Suspected Boko Haram gunmen kidnapped at least 20 young mothers near a town in northeast Nigeria where more than 200 schoolgirls were abducted nearly two months ago, sources told AFP on Tuesday.
There were conflicting reports of how many women were abducted from the nomadic settlement near Chibok in Borno state, with one local leader putting the number as high as 40. But the latest kidnappings, which happened on Saturday in and around the village of Garkin Fulani, eight kilometres (five miles) from Chibok, were the latest in a spate in the area.
The abduction of 276 schoolgirls on April 14 was Boko Haram's most daring kidnapping in its five-year insurgency. It attracted worldwide attention and prompted an international rescue effort.
"Available information revealed that the gunmen came around noon (1100 GMT) and abducted 20 women and three young men left to keep watch on the village," said Alhaji Tar, of a local vigilante group.
"All the males in the settlement were away in the bush with their herd (of cattle) for grazing when the abductors came to the village."
There was no immediate indication of where the women were taken and there had been no contact from the kidnappers, but a source at the National Human Rights Commission said no children were seized.
The women were aged between 15 and 30, the source added.
A local official of the Miyetti Allah Cattle Breeders Association of Nigeria (MACBAN) said 40 young mothers were singled out and put into vehicles before being driven to an unknown location.
MACBAN is the umbrella organisation of the nomadic Fulani cattle herders in Nigeria.

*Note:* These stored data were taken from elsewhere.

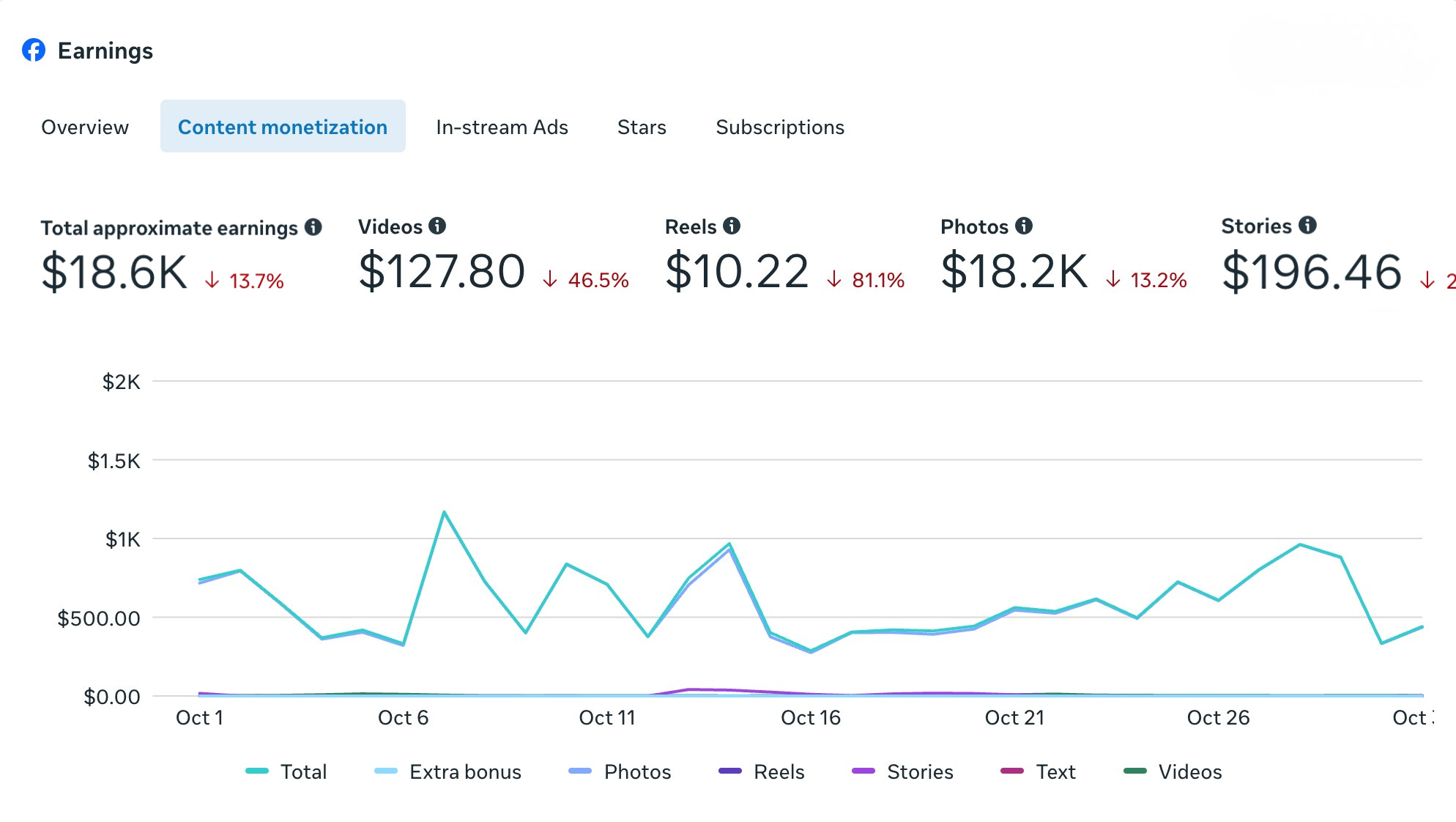
Task: Click the Stories info icon
Action: [x=1307, y=225]
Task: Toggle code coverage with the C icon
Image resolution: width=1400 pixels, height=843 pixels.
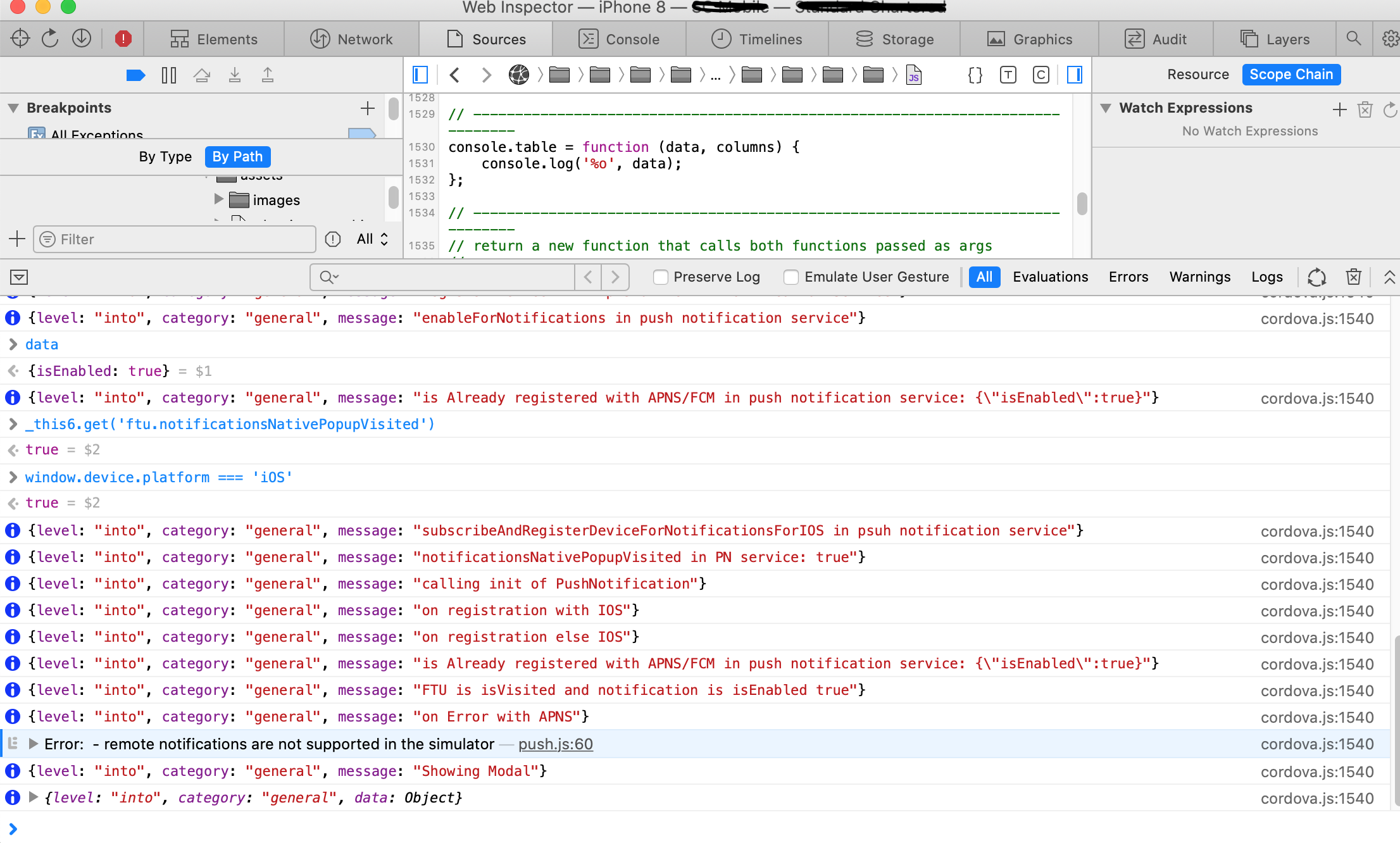Action: [1041, 75]
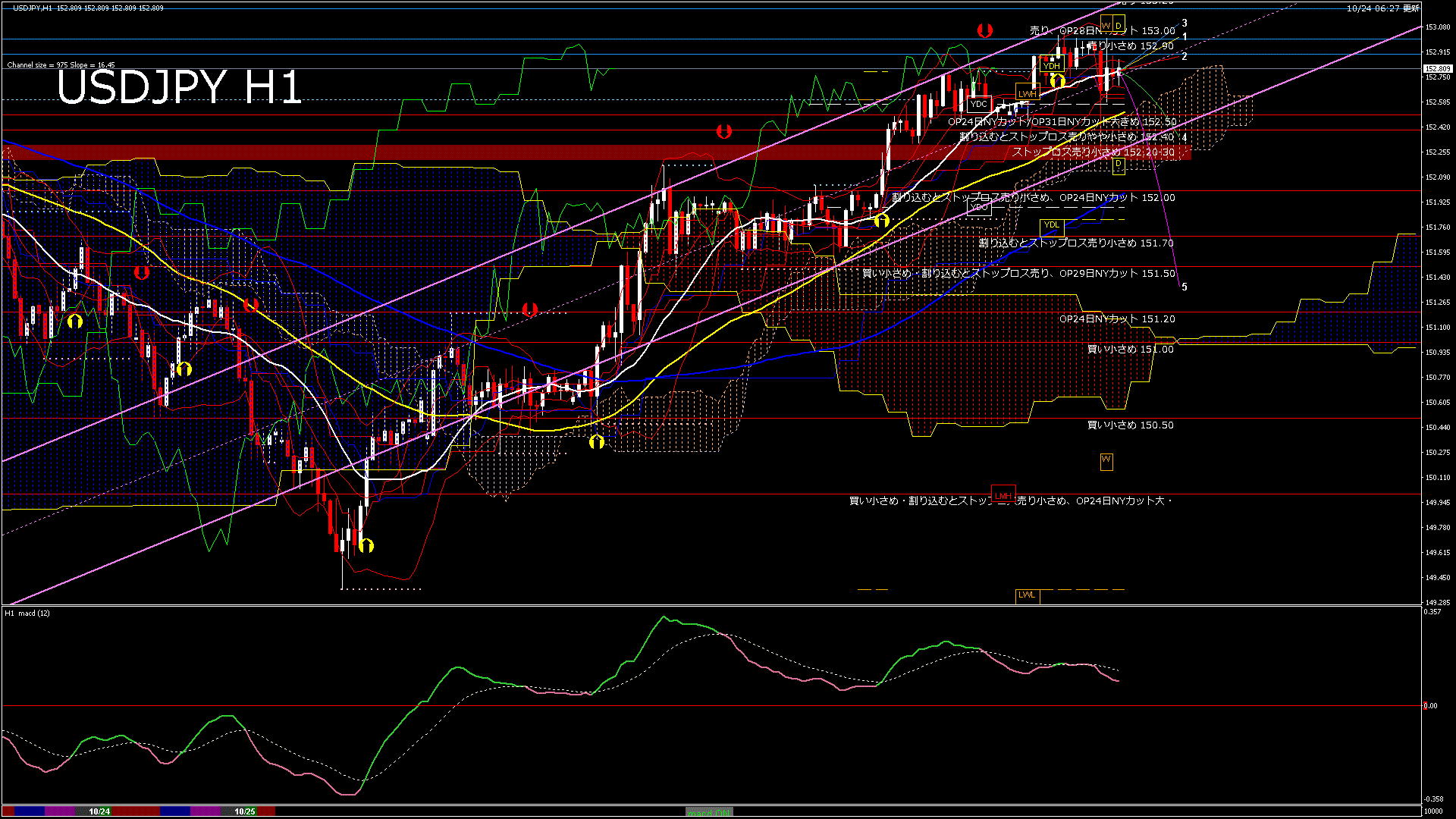
Task: Select the 10/25 date segment on timeline
Action: pyautogui.click(x=244, y=811)
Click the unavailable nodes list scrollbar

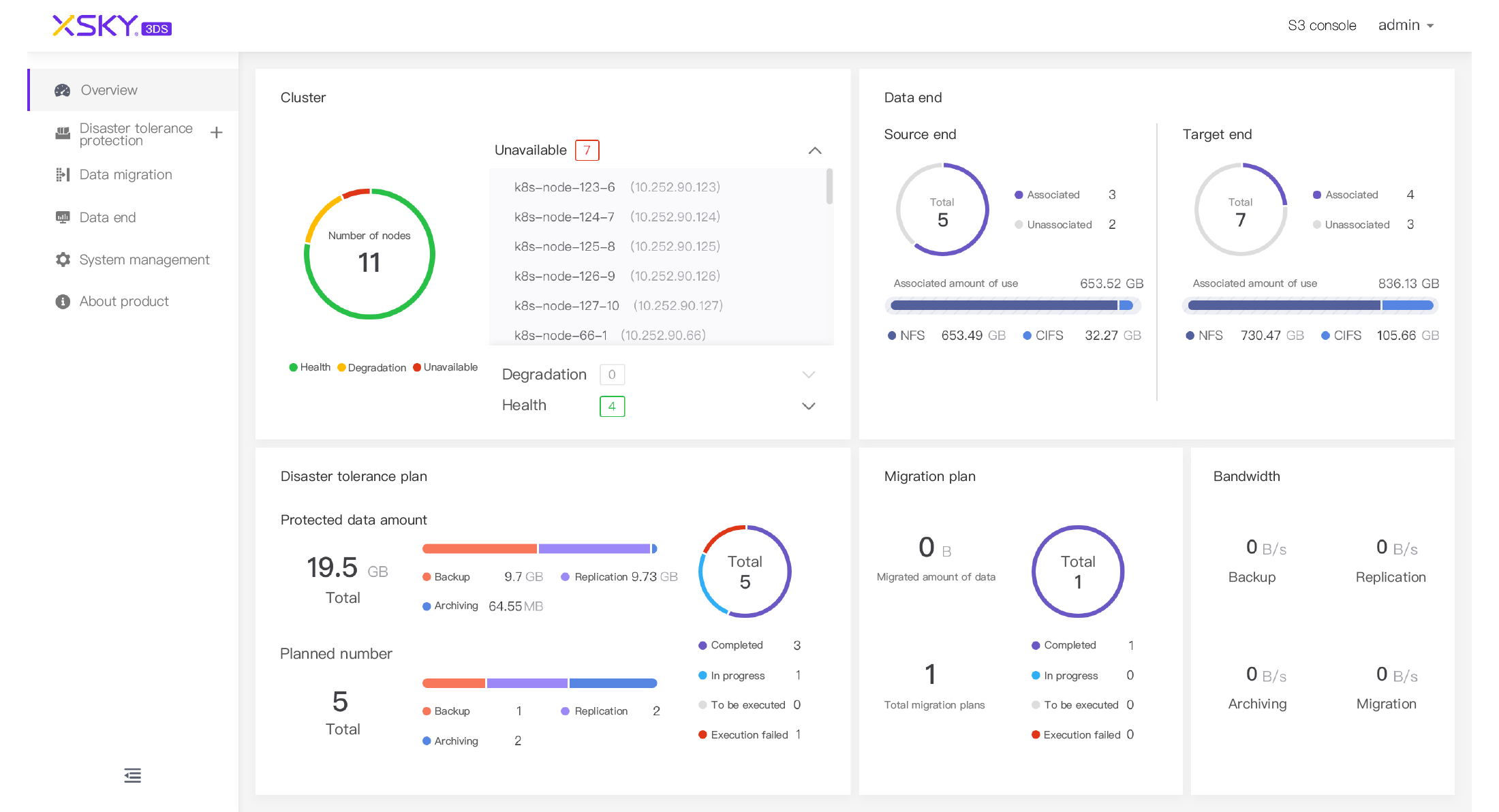[829, 187]
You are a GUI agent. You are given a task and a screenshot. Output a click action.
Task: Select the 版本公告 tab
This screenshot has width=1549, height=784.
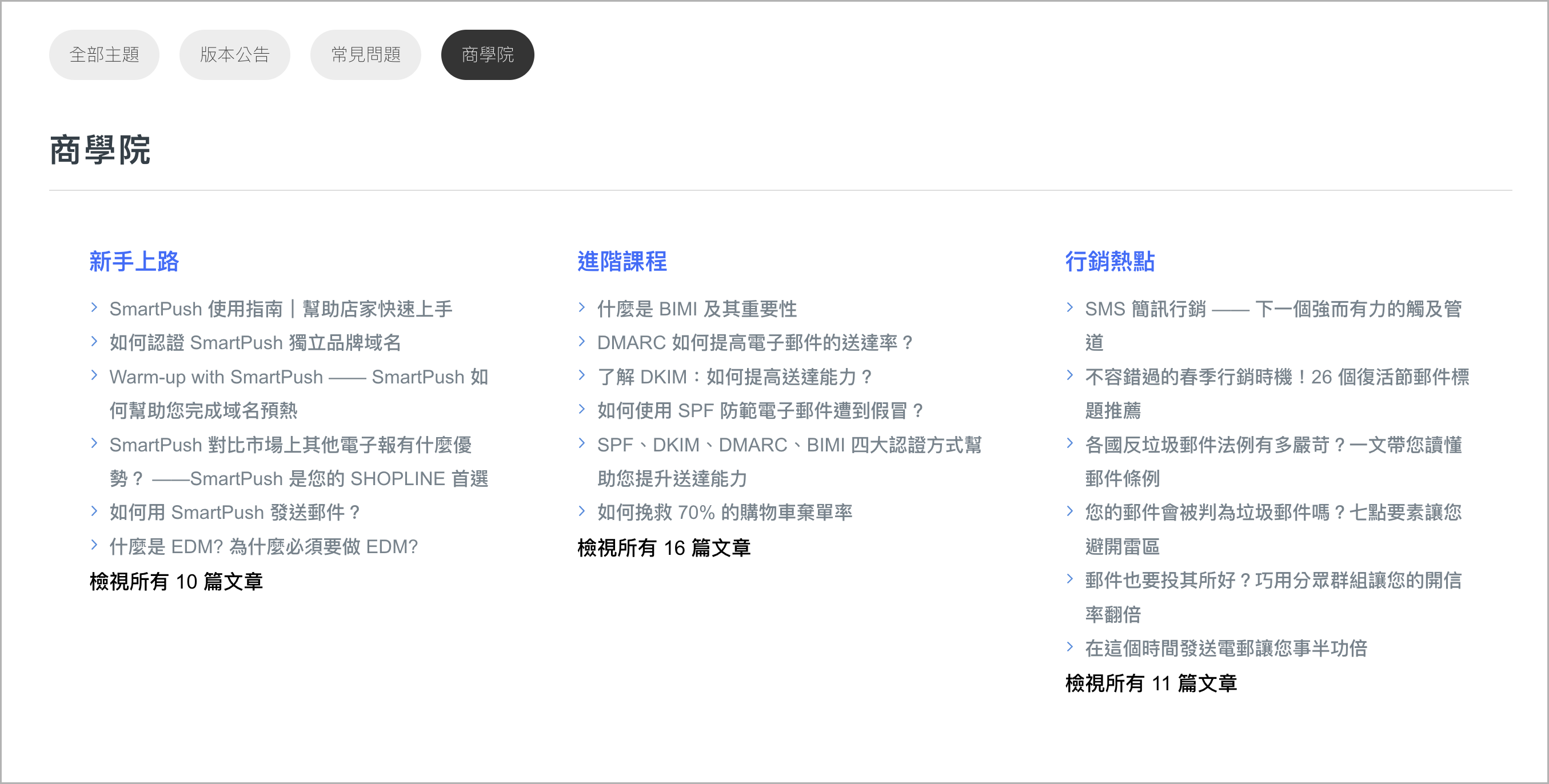pos(234,55)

Similar kidnappings for ransom have been going on in the area for some time but locals were too afraid to speak out in fear of reprisals from the Islamist militants, the official said.
"This is not the first time women are being kidnapped in this area and only released when we pay cattle ransom to the kidnappers. It has happened several times," said the official.
"They come and go door-to-door bringing women outside and select young women and take them away in their vehicles and demand between 30 and 40 cows for their release", he explained.
Locals always paid the ransom but do not inform the authorities, he said.
A Borno state government official, speaking on condition of anonymity, said the authorities were aware of the kidnapping of women from the village but denied knowledge of previous abductions.
"This is the first time we are hearing abduction of Fulani women and we are working to establish the circumstances surrounding the kidnap and necessary action to take," he added.
There was no immediate response from Nigeria's military or police but Mike Omerri, co-ordinator at the National Information Centre, said they had not received any reports of such kidnappings.
Since the schoolgirls' kidnap, Boko Haram has intensified its attacks, particularly in Borno, where last week hundreds were feared dead in a militant raid on at least four villages.
On Tuesday, police shut three major markets in Abuja, after intelligence that they were the targets for a Boko Haram attack.
A suburban bus station in the capital was hit twice by bombings in April and May, killing nearly 100, while a busy market in the central city of Jos was targeted on May 20, killing at least 118.
Nigeria's military, which has said it knows where the missing girls are, claimed on Monday that it had prevented "massive" raids on villages in Borno and Adamawa last weekend.
More than 50 militants were killed late on Saturday, while troops seized arms and ammunition, including rocket-propelled grenades and machine guns, as well as vehicles.